## WHAT YOU WILL DO
Below are records; from the line containing "Task: Click C|Club" through the very last line, output each line exactly. No pictures.

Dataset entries
[Start of section]

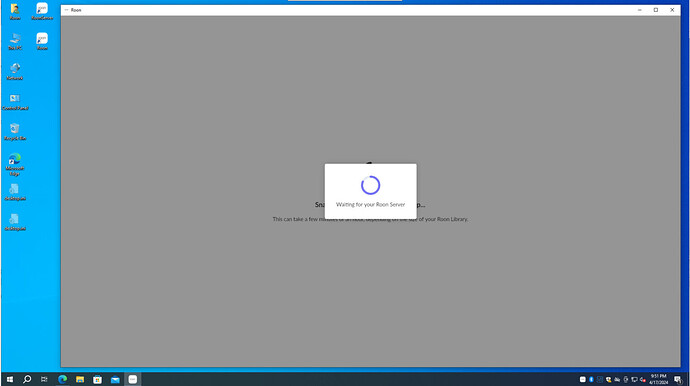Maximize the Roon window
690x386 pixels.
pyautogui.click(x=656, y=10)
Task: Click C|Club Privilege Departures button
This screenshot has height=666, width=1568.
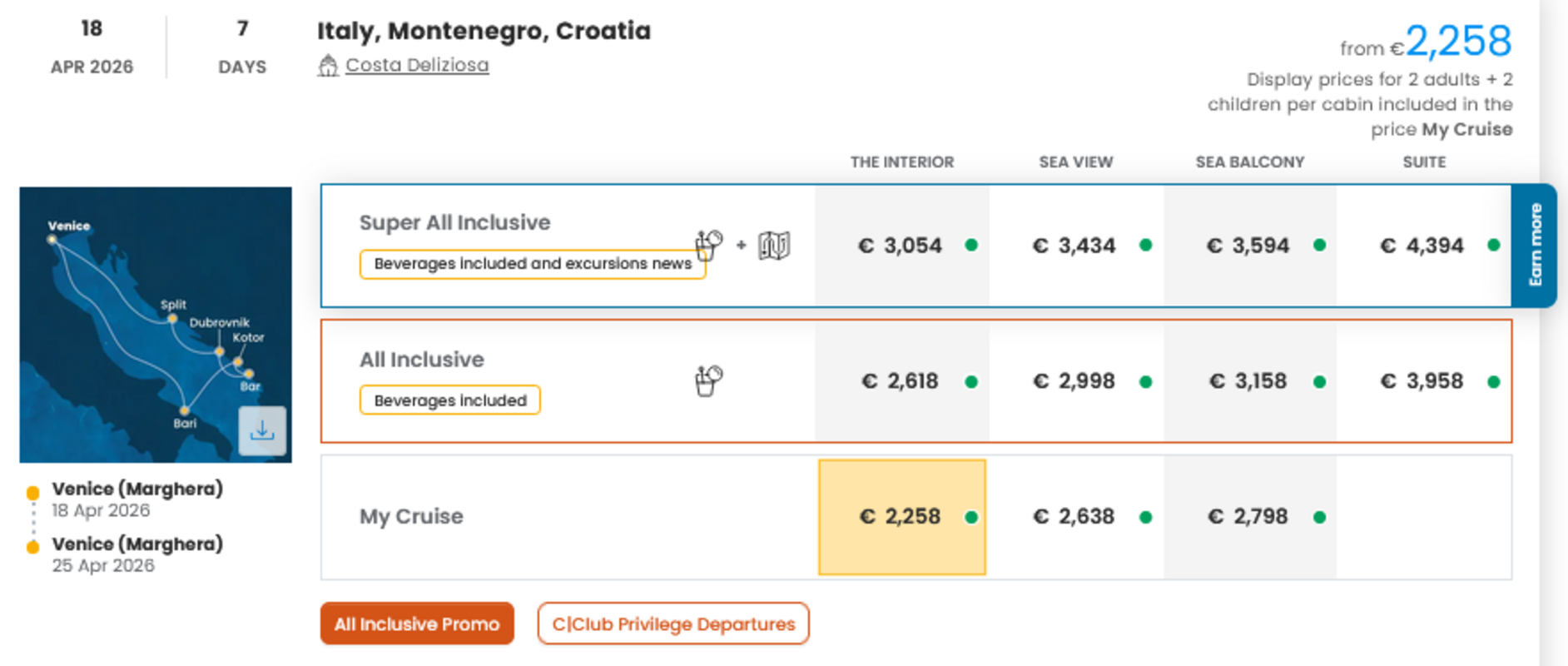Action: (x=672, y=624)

[End of section]

## OUTPUT
Task: Click C|Club Privilege Departures button
This screenshot has height=666, width=1568.
Action: (x=672, y=624)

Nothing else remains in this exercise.